The Driver’s License

For as long as most of us can remember, teenagers have looked forward to that day when they could take their driver’s test and head out on the open road. That day comes on their sixteenth birthday in most states. Of course, parents should make sure to get car insurance quotes before allowing their teenagers to take the driver’s test, as their rates will be going up.

Teenagers fortunate enough to live in the following states can actually get their licenses before they turn 16:

  • Hawaii (15)
  • Idaho (15)
  • Louisiana (15)
  • Montana (15)
  • New Mexico (15)
  • South Carolina (15)
  • South Dakota (14)
  • Wyoming (15)

Conversely, those unfortunate enough to live in New Jersey need to wait until their 18th birthday. While that’s probably not the most popular law amongst the state’s teenagers, it does help keep the car insurance quotes down to a manageable level for parents.
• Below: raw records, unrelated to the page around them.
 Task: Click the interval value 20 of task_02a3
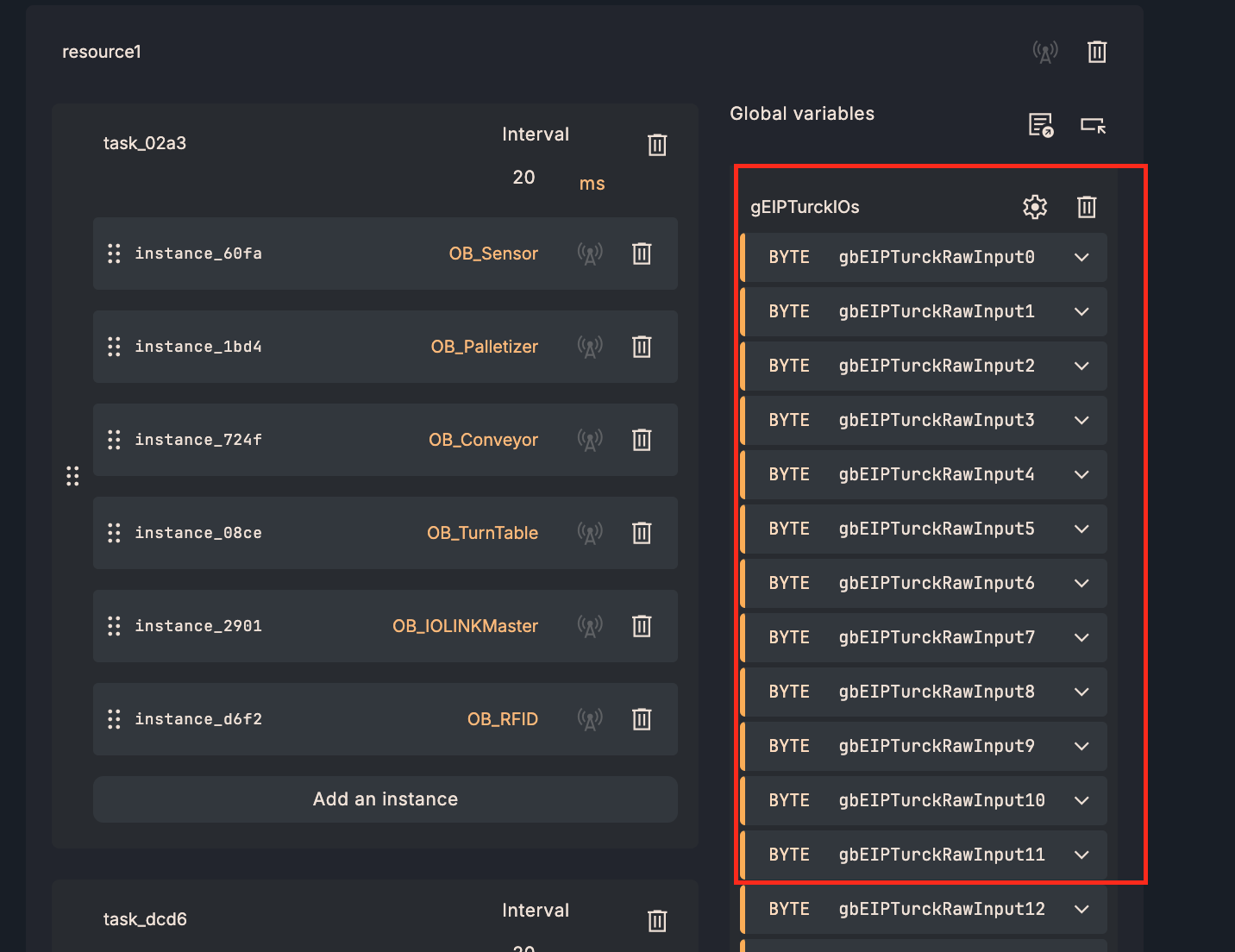coord(523,178)
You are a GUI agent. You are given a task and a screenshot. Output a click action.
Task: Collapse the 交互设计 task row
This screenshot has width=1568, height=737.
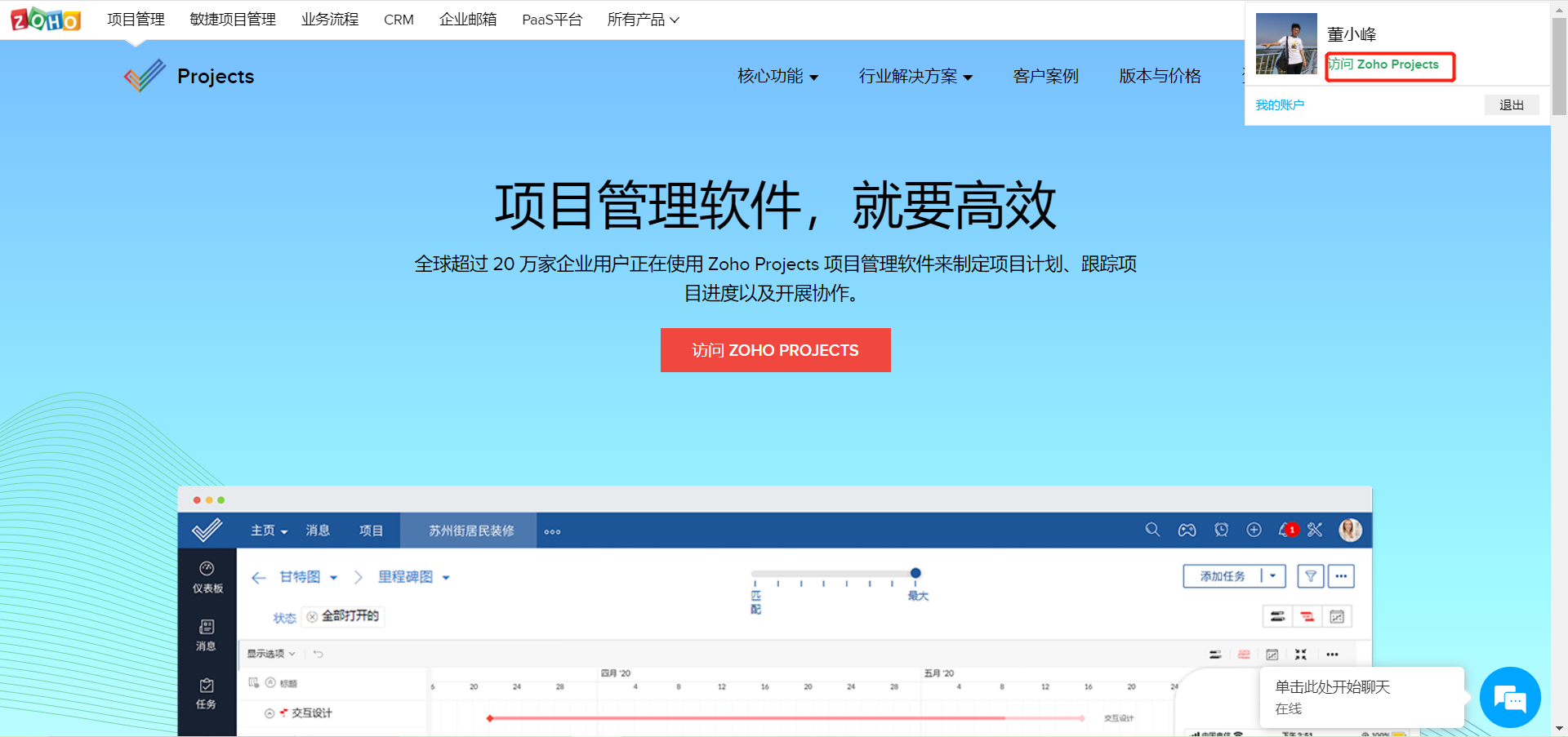click(270, 713)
While most teenagers won’t believe it, there was a day when the only license you needed to drive a car was your parents’ permission. Ronald Reagan was fond of reminiscing of those days when criticizing government control. In his mind, parents were a better judge of whether or not Junior was ready to sit behind the wheel of the family car than government officials.

Who knows? Maybe he was right. There really isn’t any evidence which suggests requiring driver’s licenses has cut down on the incidents of automobile accidents at all. And that was, after all, the reason why driver’s license requirements were introduced.
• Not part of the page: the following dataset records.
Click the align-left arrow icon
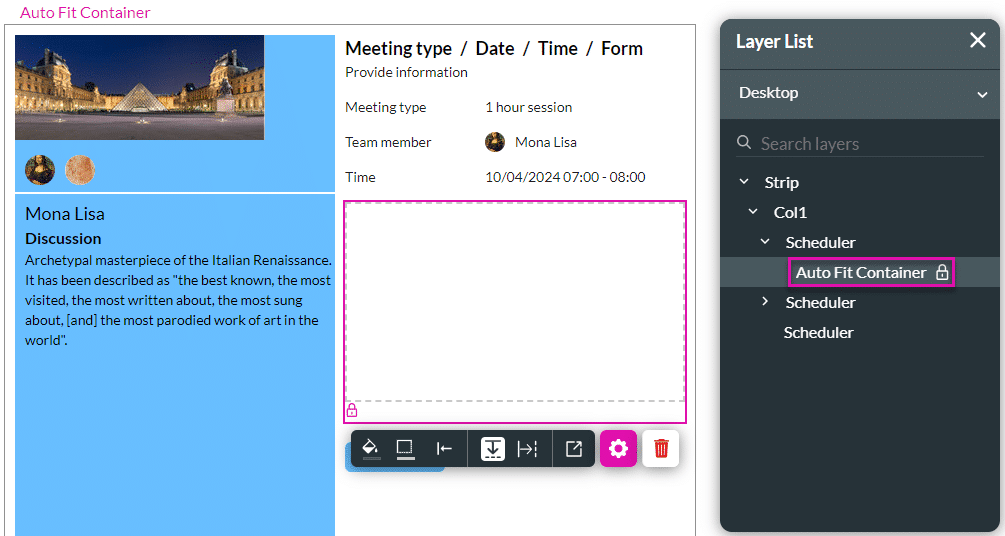Viewport: 1005px width, 536px height. [444, 449]
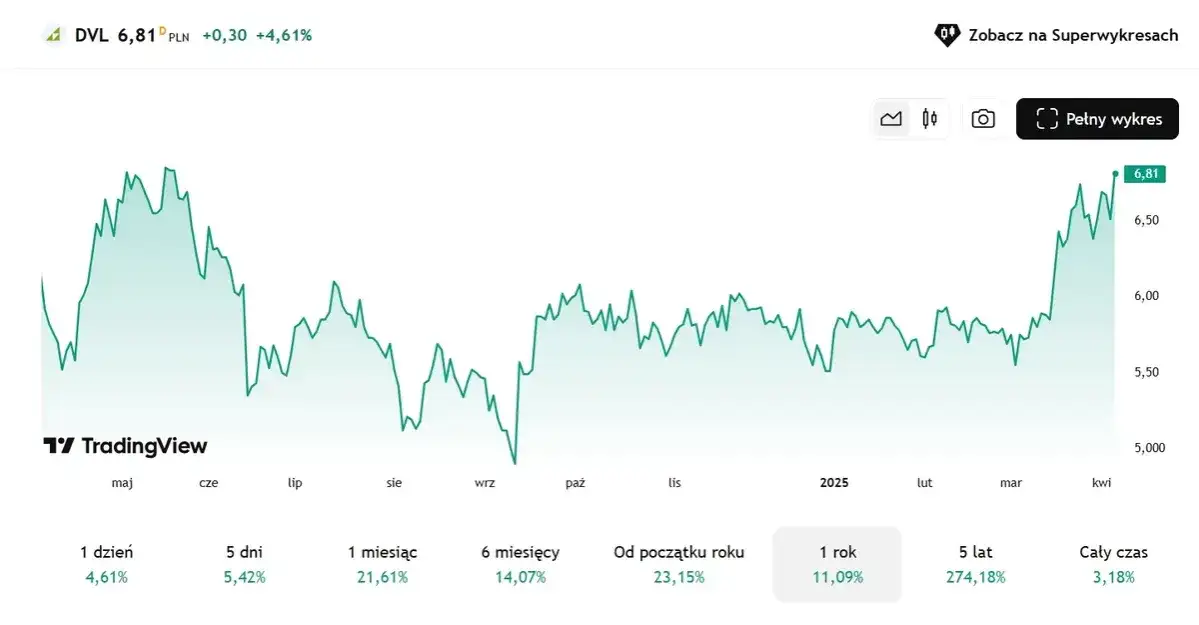1199x625 pixels.
Task: Select Od początku roku range
Action: [679, 564]
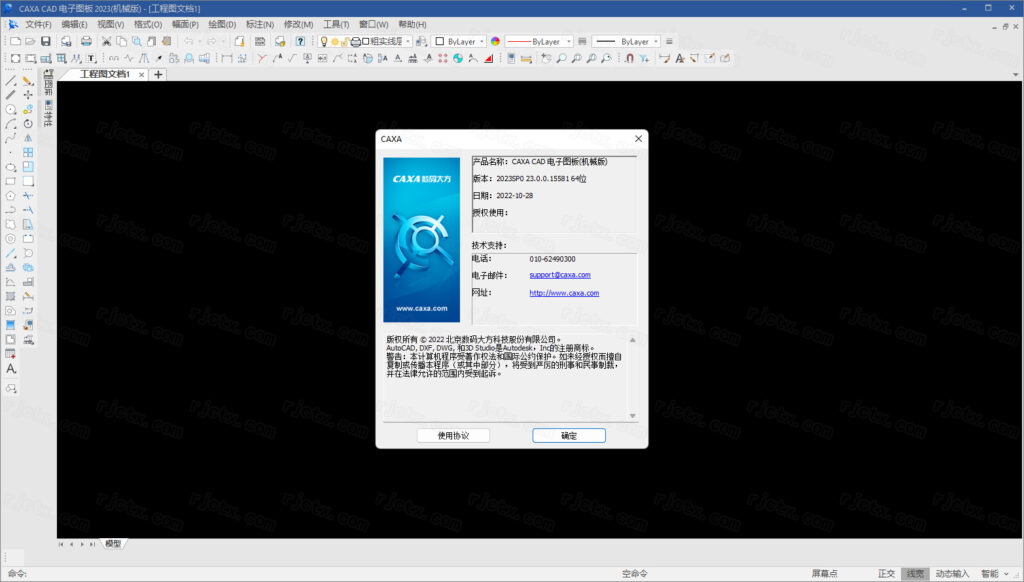Select the spline curve tool in the drawing toolbar

click(9, 137)
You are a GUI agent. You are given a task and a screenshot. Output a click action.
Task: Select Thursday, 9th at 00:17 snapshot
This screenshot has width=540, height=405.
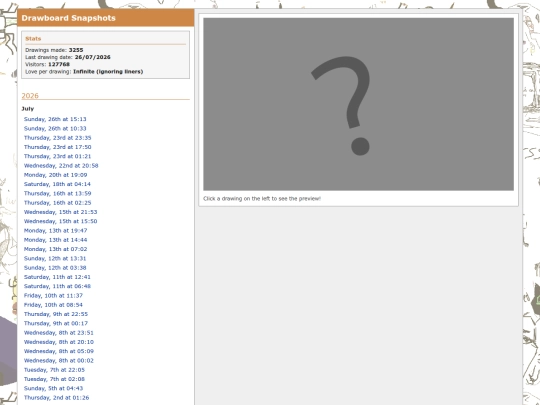[56, 324]
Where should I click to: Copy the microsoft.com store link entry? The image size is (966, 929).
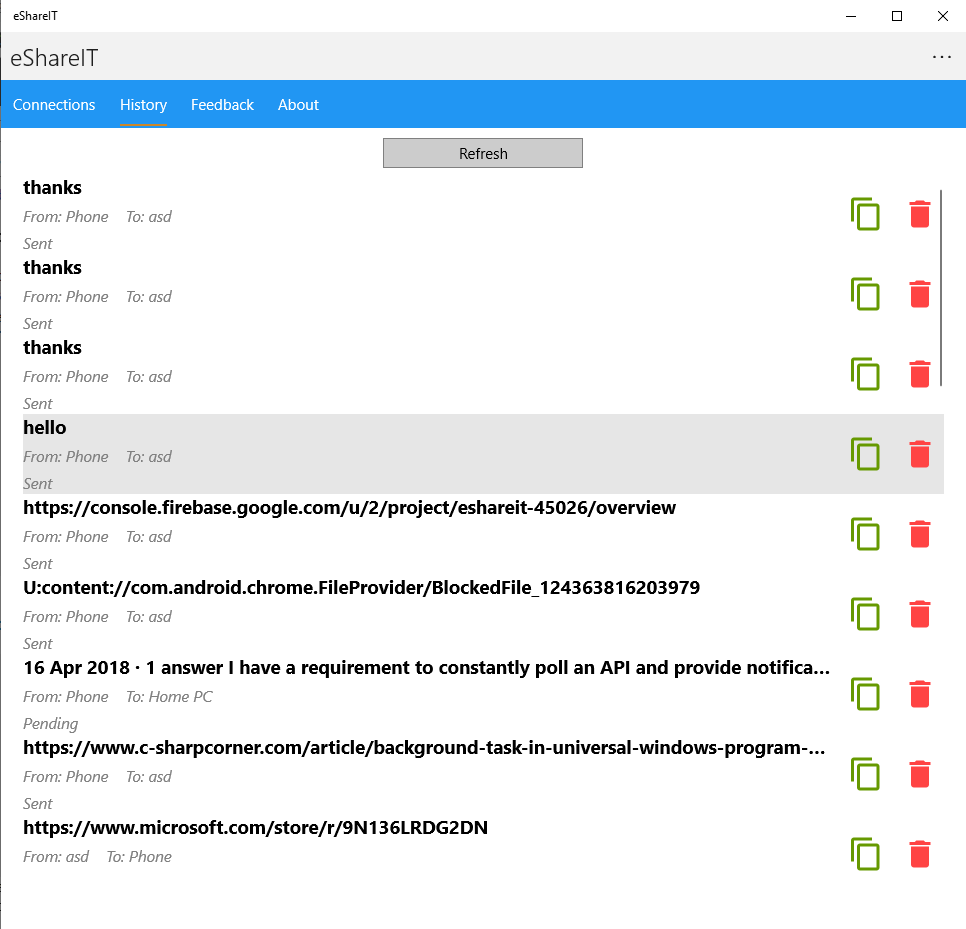(865, 854)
The development of the Model T put enough cars on the road that many Americans began to be concerned about road safety. The outcry became serious enough that the United States actually sent a delegation to study the German and French system of licensing drivers and ensuring that the drivers on the road were competent to drive.
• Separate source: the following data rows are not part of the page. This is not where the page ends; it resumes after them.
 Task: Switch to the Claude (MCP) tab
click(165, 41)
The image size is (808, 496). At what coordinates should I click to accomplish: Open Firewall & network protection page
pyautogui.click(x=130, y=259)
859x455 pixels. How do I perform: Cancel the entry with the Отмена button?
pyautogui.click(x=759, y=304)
Germany, which was the first country to require its drivers to be licensed, actually made all drivers pass an examination. Back then, the test had more to do with mechanical ability, and was designed to ensure that a driver could get his car moving again if it stalled out in the middle of the road.

None of the US states required testing at first (though the idea caught on later, albeit as an actual driving test), but they did adopt the idea of licensing fairly quickly. Missouri and Massachusetts were the first states to issue licenses, as early as 1903. South Dakota was the last state to require licensing, in 1954.